• **Available data**
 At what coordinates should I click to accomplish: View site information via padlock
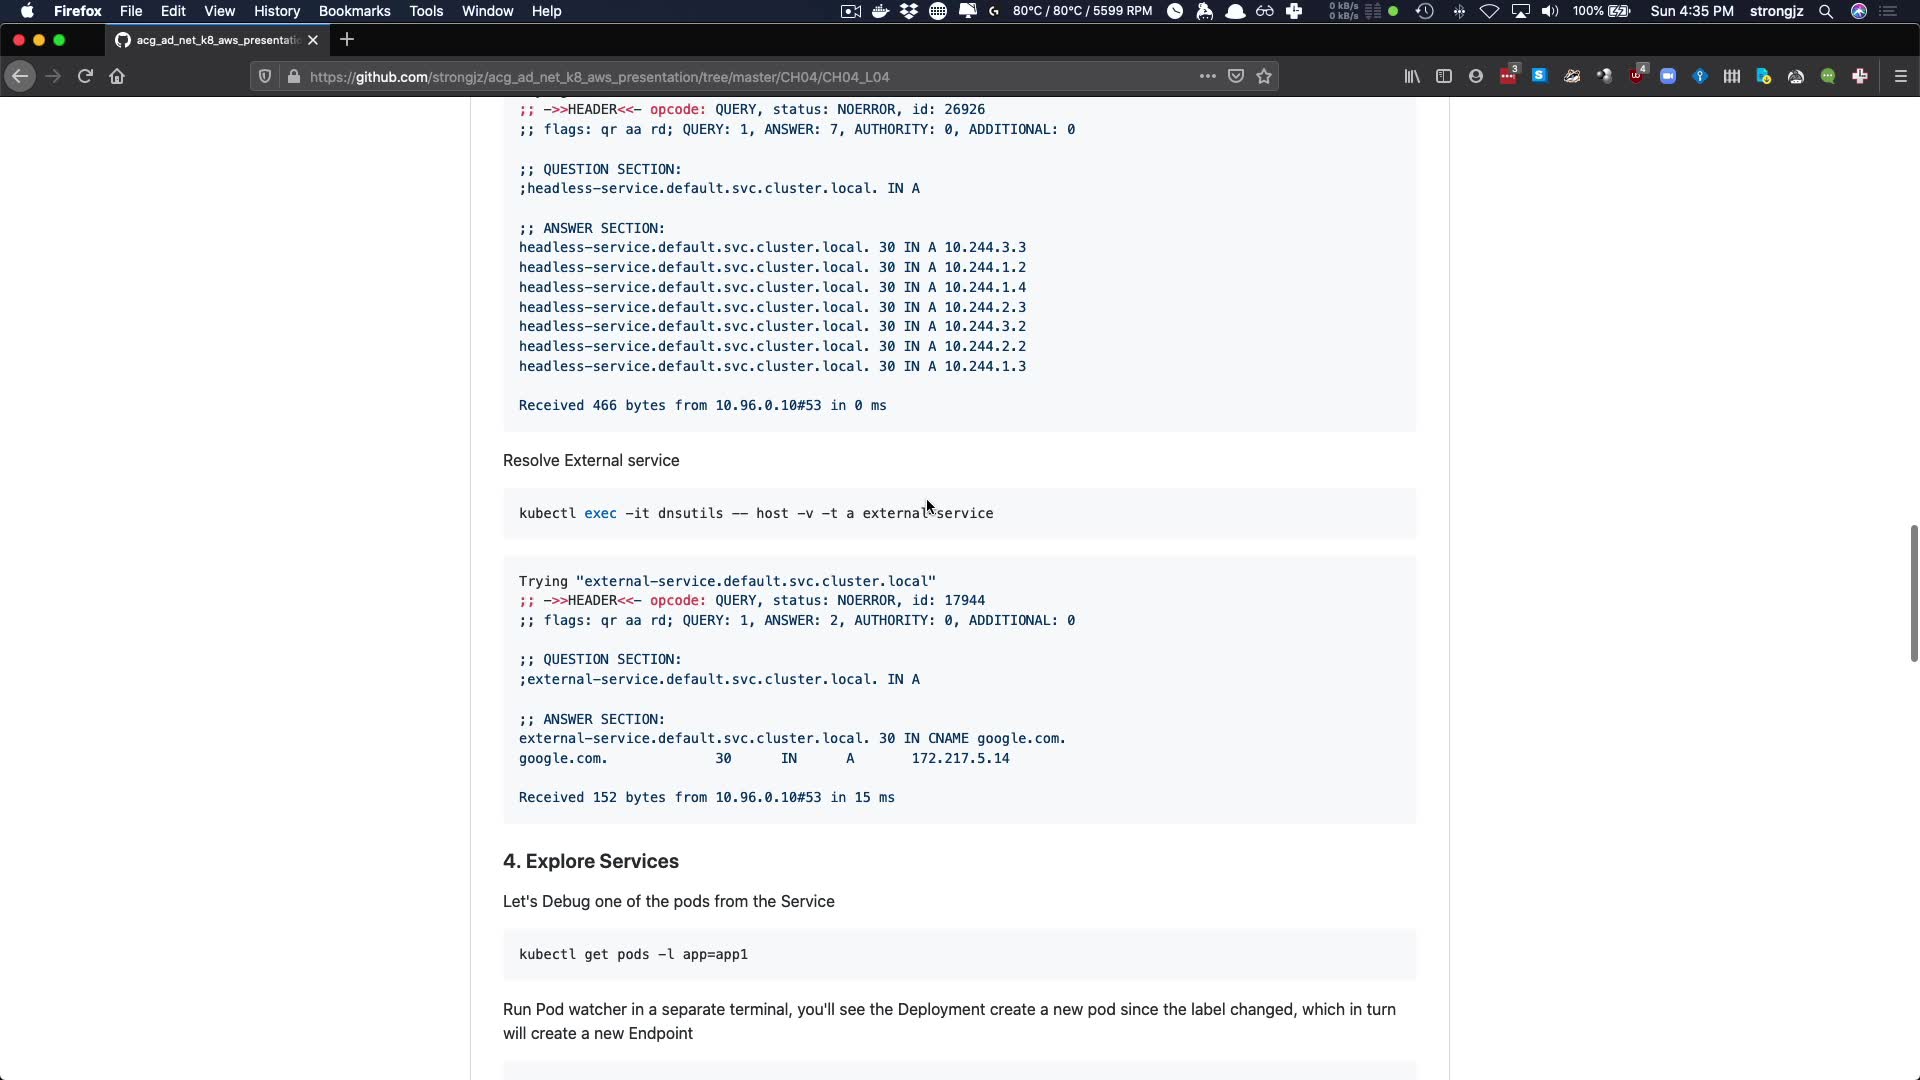[294, 76]
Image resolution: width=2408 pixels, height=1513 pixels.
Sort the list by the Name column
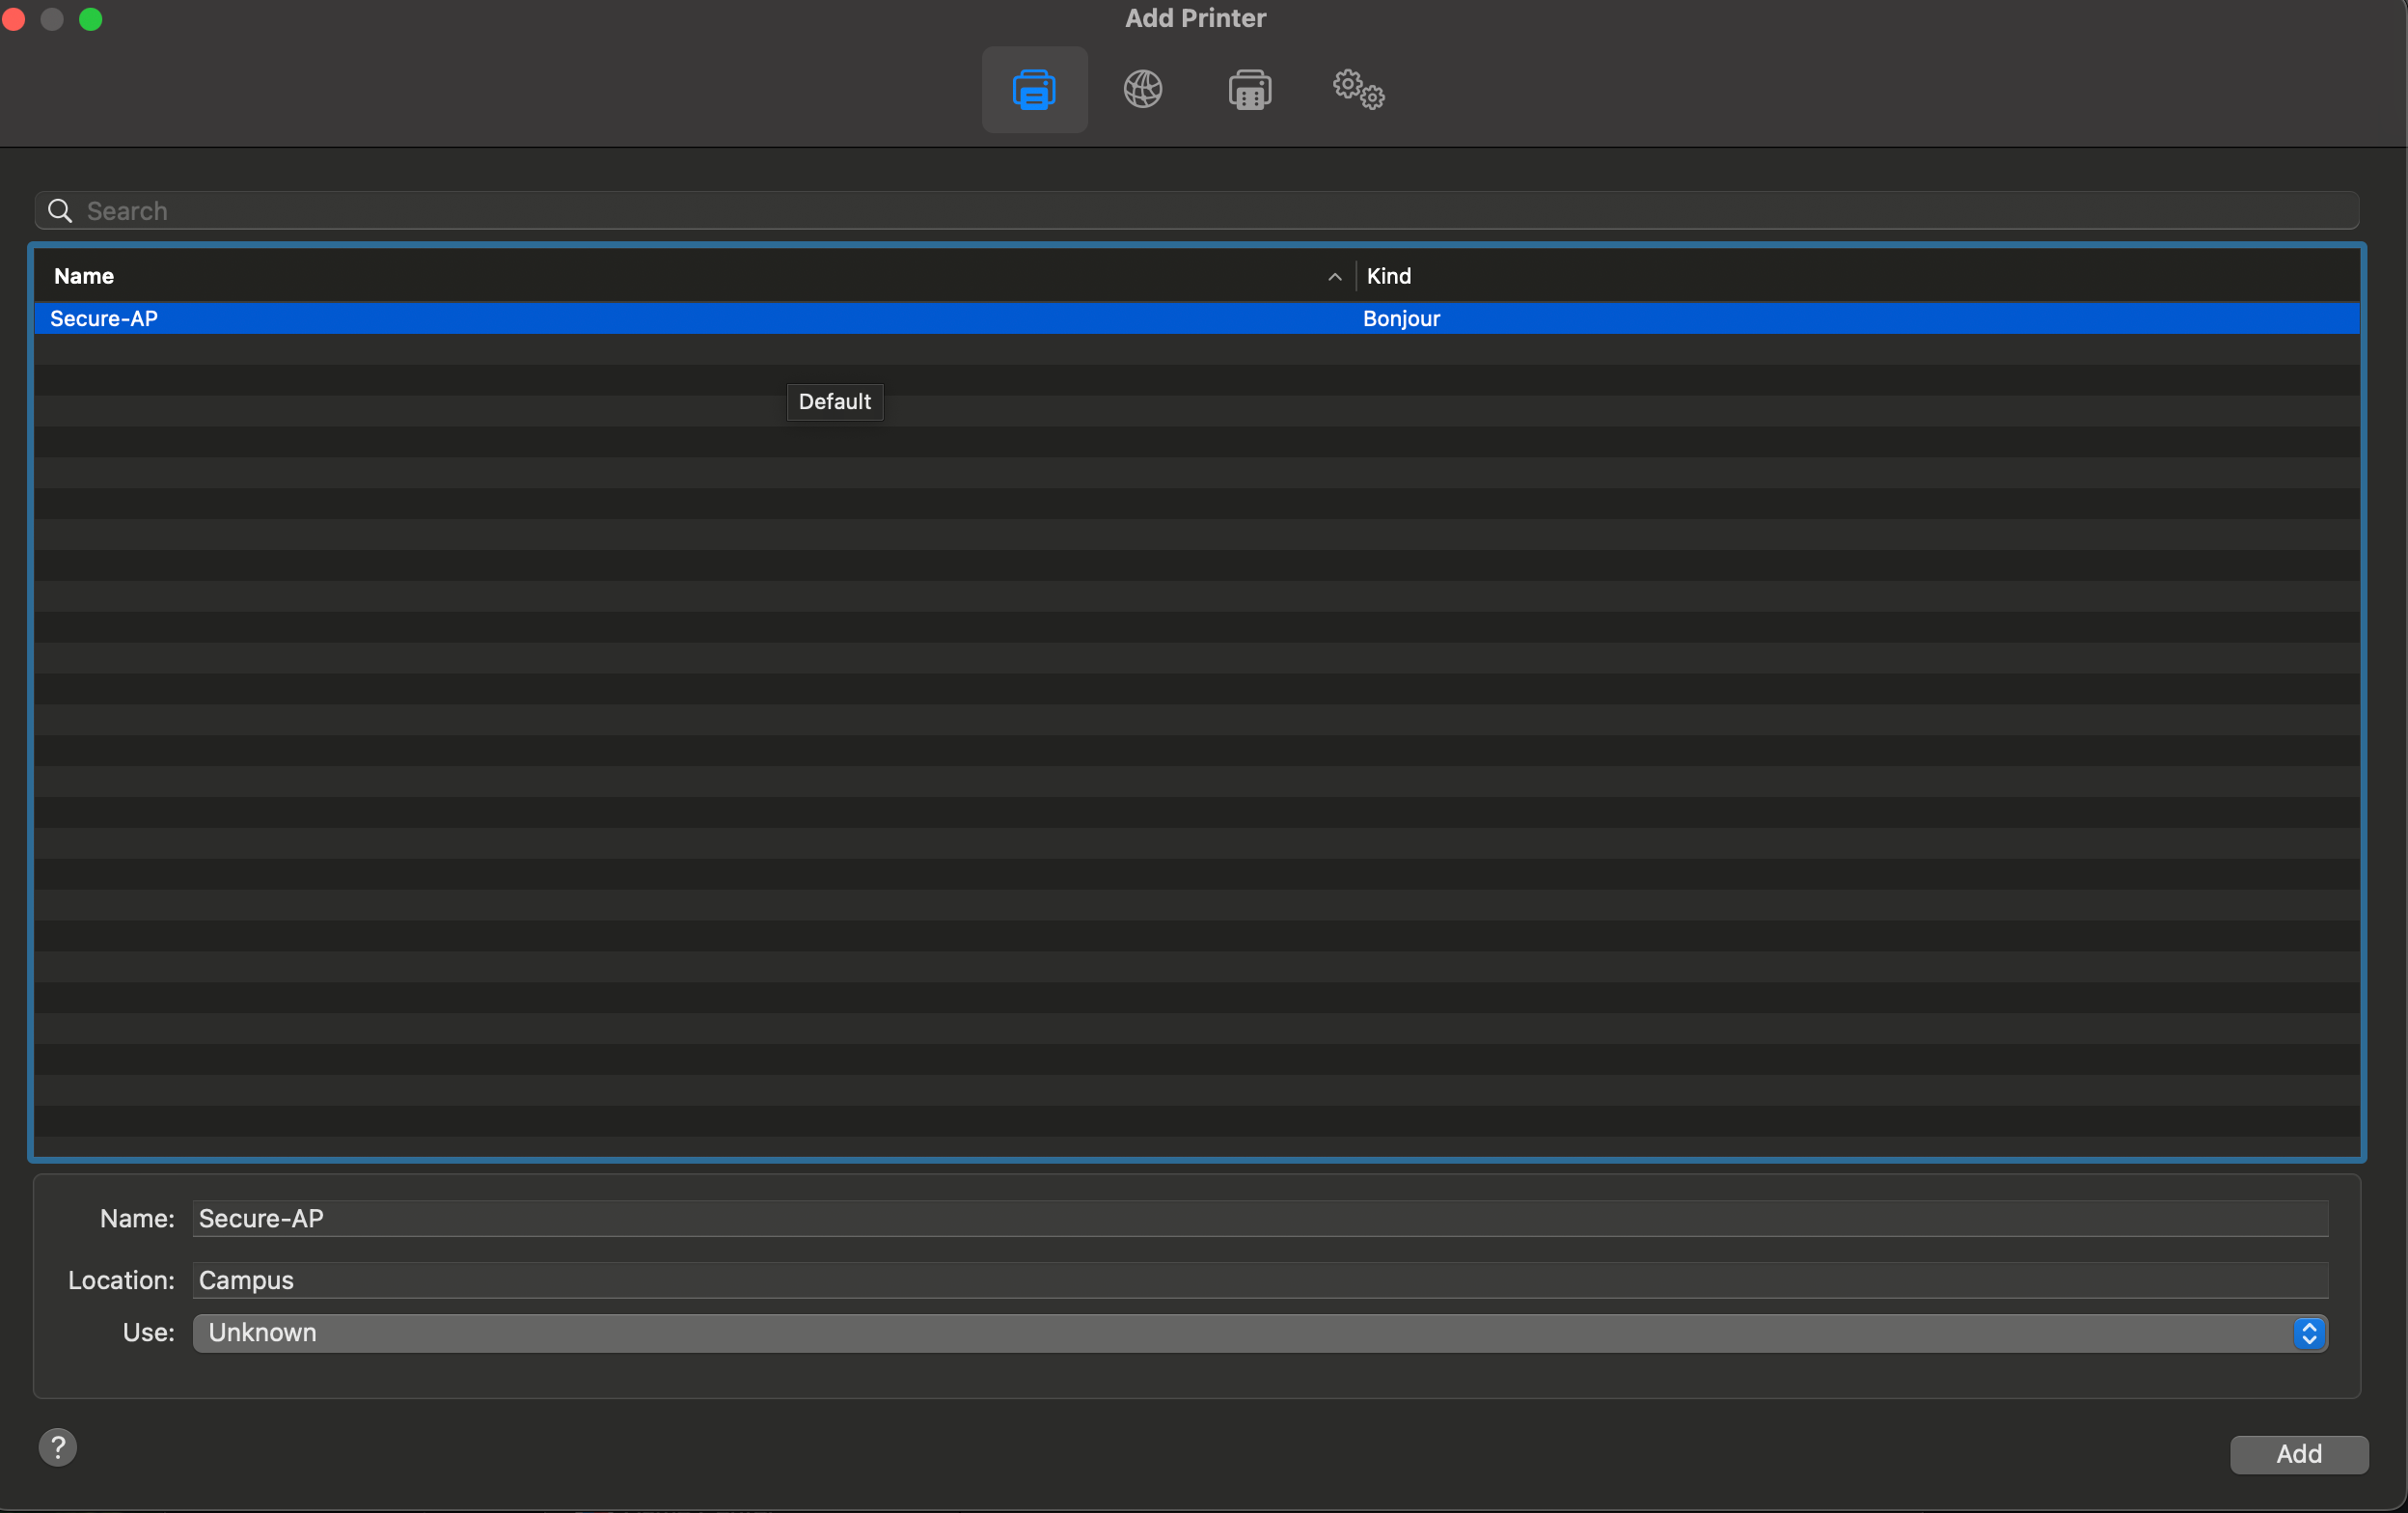point(84,276)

• **Problem to solve**
Restate the records above verbatim. Pictures stay out.

• **Exercise result**
 At what coordinates should I click to accomplish: View site information via padlock
[294, 76]
Image resolution: width=2408 pixels, height=1513 pixels.
Sort the list by the Name column
point(84,276)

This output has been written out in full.